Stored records
______________________________

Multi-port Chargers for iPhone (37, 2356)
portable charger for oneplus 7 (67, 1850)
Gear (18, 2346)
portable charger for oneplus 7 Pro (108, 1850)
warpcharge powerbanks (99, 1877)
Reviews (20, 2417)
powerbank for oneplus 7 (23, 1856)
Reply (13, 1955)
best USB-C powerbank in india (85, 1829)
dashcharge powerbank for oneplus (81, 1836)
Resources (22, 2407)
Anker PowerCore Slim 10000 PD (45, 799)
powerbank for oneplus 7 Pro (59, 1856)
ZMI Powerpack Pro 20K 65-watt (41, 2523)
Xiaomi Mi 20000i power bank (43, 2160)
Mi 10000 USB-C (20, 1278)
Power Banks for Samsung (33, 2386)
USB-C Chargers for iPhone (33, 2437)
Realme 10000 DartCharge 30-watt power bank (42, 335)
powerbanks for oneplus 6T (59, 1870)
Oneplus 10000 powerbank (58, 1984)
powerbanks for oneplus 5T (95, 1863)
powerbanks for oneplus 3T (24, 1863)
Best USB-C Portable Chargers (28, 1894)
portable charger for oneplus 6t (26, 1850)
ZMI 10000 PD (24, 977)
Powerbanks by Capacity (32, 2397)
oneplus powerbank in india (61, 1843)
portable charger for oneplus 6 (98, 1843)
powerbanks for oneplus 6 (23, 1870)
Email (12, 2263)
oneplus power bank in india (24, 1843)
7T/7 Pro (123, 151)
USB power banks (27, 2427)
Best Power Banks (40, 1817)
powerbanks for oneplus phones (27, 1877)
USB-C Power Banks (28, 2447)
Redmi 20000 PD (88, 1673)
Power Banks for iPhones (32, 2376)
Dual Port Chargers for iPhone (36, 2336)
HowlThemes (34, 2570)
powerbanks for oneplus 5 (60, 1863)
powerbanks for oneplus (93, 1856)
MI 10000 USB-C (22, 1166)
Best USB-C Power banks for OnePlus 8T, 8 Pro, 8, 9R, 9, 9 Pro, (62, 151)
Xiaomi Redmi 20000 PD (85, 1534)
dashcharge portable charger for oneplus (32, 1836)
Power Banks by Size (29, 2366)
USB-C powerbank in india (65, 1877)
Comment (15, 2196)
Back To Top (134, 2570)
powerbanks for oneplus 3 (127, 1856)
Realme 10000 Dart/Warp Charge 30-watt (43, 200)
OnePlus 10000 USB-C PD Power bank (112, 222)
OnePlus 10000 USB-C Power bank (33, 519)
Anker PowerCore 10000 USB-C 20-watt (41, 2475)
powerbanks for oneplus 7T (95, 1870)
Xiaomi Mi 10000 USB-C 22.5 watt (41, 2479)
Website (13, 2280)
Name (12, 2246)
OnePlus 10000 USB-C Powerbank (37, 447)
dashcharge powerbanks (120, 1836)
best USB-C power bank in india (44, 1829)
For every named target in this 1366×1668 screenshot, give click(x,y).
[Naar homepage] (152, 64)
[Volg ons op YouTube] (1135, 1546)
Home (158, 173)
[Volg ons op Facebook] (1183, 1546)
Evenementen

______________________________

For every line above with the word "india" in it, make a copy.

best USB-C powerbank in india (85, 1829)
oneplus powerbank in india (61, 1843)
oneplus power bank in india (24, 1843)
USB-C powerbank in india (65, 1877)
best USB-C power bank in india (44, 1829)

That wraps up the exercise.